- Set problem -
Copy the data below line for line, without changing anything.

- Data rows -
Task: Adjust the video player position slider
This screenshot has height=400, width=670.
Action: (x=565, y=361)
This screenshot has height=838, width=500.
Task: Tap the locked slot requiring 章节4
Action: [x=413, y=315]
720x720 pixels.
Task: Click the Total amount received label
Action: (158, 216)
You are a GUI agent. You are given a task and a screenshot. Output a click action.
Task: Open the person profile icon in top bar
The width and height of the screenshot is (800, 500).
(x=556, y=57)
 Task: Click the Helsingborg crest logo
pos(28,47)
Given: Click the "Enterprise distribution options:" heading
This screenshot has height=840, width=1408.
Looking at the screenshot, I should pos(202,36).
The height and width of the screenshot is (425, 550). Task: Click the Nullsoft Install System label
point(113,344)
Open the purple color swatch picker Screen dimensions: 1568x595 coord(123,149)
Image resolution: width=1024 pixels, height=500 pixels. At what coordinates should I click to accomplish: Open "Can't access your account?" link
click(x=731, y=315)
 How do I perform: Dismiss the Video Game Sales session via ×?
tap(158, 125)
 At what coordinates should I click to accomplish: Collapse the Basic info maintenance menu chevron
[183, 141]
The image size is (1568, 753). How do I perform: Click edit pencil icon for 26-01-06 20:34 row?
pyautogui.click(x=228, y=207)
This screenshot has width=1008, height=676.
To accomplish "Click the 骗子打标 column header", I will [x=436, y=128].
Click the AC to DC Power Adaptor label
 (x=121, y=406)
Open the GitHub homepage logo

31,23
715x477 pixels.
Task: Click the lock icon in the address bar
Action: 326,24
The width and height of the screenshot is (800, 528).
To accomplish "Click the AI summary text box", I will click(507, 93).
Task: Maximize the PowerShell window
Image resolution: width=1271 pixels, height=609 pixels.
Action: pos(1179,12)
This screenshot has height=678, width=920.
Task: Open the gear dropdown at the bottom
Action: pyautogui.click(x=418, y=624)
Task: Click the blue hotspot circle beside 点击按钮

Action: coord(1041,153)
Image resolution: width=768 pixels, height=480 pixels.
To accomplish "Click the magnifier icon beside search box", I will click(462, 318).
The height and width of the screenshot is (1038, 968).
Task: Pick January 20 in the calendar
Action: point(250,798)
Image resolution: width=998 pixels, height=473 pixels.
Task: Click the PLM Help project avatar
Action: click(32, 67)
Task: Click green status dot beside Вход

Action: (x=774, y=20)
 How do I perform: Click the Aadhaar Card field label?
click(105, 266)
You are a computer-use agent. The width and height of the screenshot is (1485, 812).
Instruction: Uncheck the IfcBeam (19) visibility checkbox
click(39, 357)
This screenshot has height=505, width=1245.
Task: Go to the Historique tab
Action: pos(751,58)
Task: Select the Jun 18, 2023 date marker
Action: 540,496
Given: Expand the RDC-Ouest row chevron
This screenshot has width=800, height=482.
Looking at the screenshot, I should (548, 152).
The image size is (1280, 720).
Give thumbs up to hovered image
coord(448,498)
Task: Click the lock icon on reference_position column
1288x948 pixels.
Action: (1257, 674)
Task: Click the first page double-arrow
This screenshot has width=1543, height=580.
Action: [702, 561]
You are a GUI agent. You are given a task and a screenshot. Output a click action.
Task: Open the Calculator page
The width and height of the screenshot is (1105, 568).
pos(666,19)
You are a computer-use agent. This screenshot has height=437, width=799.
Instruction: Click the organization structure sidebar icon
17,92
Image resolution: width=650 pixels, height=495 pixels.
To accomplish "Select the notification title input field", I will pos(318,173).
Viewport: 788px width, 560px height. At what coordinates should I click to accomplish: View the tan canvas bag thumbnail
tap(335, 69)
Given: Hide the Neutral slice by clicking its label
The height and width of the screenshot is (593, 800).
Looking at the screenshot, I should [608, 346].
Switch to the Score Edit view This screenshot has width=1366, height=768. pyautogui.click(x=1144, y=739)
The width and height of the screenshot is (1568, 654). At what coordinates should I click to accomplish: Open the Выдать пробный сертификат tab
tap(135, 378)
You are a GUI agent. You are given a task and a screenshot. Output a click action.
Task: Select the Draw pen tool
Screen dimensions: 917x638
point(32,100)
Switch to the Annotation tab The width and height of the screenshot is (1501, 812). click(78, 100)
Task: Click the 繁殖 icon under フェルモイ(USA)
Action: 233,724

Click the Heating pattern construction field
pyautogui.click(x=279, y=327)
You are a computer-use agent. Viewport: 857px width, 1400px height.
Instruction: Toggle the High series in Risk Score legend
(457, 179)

- Solution to this task -
Task: Adjust the video player position slider
This screenshot has height=400, width=670.
Action: (x=565, y=361)
This screenshot has height=838, width=500.
Task: Tap the locked slot requiring 章节4
Action: [x=413, y=315]
720x720 pixels.
Task: Click the Total amount received label
Action: (158, 216)
You are a GUI agent. You are given a task and a screenshot. Output a click action.
Task: Open the person profile icon in top bar
The width and height of the screenshot is (800, 500).
(x=556, y=57)
 Task: Click the Helsingborg crest logo
pos(28,47)
Given: Click the "Enterprise distribution options:" heading
This screenshot has height=840, width=1408.
Looking at the screenshot, I should pos(202,36).
The height and width of the screenshot is (425, 550). Task: Click the Nullsoft Install System label
point(113,344)
Open the purple color swatch picker Screen dimensions: 1568x595 coord(123,149)
Image resolution: width=1024 pixels, height=500 pixels. At what coordinates should I click to accomplish: Open "Can't access your account?" link
click(x=731, y=315)
 How do I perform: Dismiss the Video Game Sales session via ×?
tap(158, 125)
 At what coordinates should I click to accomplish: Collapse the Basic info maintenance menu chevron
[183, 141]
The image size is (1568, 753). How do I perform: Click edit pencil icon for 26-01-06 20:34 row?
pyautogui.click(x=228, y=207)
This screenshot has width=1008, height=676.
To accomplish "Click the 骗子打标 column header", I will [x=436, y=128].
Click the AC to DC Power Adaptor label
 (x=121, y=406)
Open the GitHub homepage logo

31,23
715x477 pixels.
Task: Click the lock icon in the address bar
Action: 326,24
The width and height of the screenshot is (800, 528).
To accomplish "Click the AI summary text box", I will click(507, 93).
Task: Maximize the PowerShell window
Image resolution: width=1271 pixels, height=609 pixels.
Action: pos(1179,12)
This screenshot has height=678, width=920.
Task: Open the gear dropdown at the bottom
Action: pyautogui.click(x=418, y=624)
Task: Click the blue hotspot circle beside 点击按钮

Action: coord(1041,153)
Image resolution: width=768 pixels, height=480 pixels.
To accomplish "Click the magnifier icon beside search box", I will click(462, 318).
The height and width of the screenshot is (1038, 968).
Task: Pick January 20 in the calendar
Action: point(250,798)
Image resolution: width=998 pixels, height=473 pixels.
Task: Click the PLM Help project avatar
Action: click(32, 67)
Task: Click green status dot beside Вход

Action: (x=774, y=20)
 How do I perform: Click the Aadhaar Card field label?
click(105, 266)
You are a computer-use agent. The width and height of the screenshot is (1485, 812).
Instruction: Uncheck the IfcBeam (19) visibility checkbox
click(39, 357)
This screenshot has height=505, width=1245.
Task: Go to the Historique tab
Action: pos(751,58)
Task: Select the Jun 18, 2023 date marker
Action: 540,496
Given: Expand the RDC-Ouest row chevron
This screenshot has width=800, height=482.
Looking at the screenshot, I should (548, 152).
The image size is (1280, 720).
Give thumbs up to hovered image
coord(448,498)
Task: Click the lock icon on reference_position column
1288x948 pixels.
Action: (1257, 674)
Task: Click the first page double-arrow
This screenshot has width=1543, height=580.
Action: [702, 561]
You are a GUI agent. You are given a task and a screenshot. Output a click action.
Task: Open the Calculator page
The width and height of the screenshot is (1105, 568).
pos(666,19)
You are a computer-use agent. This screenshot has height=437, width=799.
Instruction: Click the organization structure sidebar icon
17,92
Image resolution: width=650 pixels, height=495 pixels.
To accomplish "Select the notification title input field", I will pos(318,173).
Viewport: 788px width, 560px height. At what coordinates should I click to accomplish: View the tan canvas bag thumbnail
tap(335, 69)
Given: Hide the Neutral slice by clicking its label
The height and width of the screenshot is (593, 800).
Looking at the screenshot, I should [608, 346].
Switch to the Score Edit view This screenshot has width=1366, height=768. pyautogui.click(x=1144, y=739)
The width and height of the screenshot is (1568, 654). At what coordinates should I click to accomplish: Open the Выдать пробный сертификат tab
tap(135, 378)
You are a GUI agent. You are given a task and a screenshot. Output a click action.
Task: Select the Draw pen tool
Screen dimensions: 917x638
point(32,100)
Switch to the Annotation tab The width and height of the screenshot is (1501, 812). click(78, 100)
Task: Click the 繁殖 icon under フェルモイ(USA)
Action: 233,724

Click the Heating pattern construction field
pyautogui.click(x=279, y=327)
You are a computer-use agent. Viewport: 857px width, 1400px height.
Instruction: Toggle the High series in Risk Score legend
(457, 179)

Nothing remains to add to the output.